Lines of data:
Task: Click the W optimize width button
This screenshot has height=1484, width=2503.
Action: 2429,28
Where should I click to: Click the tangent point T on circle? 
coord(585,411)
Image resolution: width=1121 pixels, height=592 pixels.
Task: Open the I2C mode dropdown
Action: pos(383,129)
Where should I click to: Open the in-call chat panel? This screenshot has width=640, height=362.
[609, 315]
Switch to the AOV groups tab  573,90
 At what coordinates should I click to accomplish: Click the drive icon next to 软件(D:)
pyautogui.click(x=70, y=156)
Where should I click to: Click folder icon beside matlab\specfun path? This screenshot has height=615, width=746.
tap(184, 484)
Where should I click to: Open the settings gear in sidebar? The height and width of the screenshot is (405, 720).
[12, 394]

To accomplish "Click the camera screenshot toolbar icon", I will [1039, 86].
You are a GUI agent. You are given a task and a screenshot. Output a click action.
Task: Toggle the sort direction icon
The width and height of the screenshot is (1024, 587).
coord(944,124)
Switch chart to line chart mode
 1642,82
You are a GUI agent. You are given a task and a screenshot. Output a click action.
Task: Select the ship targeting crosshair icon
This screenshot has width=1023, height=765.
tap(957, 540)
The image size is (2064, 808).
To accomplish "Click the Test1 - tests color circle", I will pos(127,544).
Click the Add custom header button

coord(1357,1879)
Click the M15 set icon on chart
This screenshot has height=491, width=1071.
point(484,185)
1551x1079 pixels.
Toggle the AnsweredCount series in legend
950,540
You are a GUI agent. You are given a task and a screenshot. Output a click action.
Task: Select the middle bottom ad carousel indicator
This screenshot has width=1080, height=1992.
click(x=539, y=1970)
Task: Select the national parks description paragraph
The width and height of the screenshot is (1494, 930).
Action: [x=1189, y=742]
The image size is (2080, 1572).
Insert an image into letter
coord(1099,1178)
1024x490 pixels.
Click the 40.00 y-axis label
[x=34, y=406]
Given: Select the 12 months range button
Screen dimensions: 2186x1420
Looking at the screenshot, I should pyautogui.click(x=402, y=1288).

## TASK DESCRIPTION
Identify each line above that contains the word "should", and copy those lines.

## WRITTEN ANSWER
Where should I click to: Click the tangent point T on circle? 
Where should I click to: Open the in-call chat panel? This screenshot has width=640, height=362.
 At what coordinates should I click to accomplish: Click the drive icon next to 软件(D:)
Where should I click to: Click folder icon beside matlab\specfun path? This screenshot has height=615, width=746.
Where should I click to: Open the settings gear in sidebar? The height and width of the screenshot is (405, 720).
Looking at the screenshot, I should pyautogui.click(x=402, y=1288).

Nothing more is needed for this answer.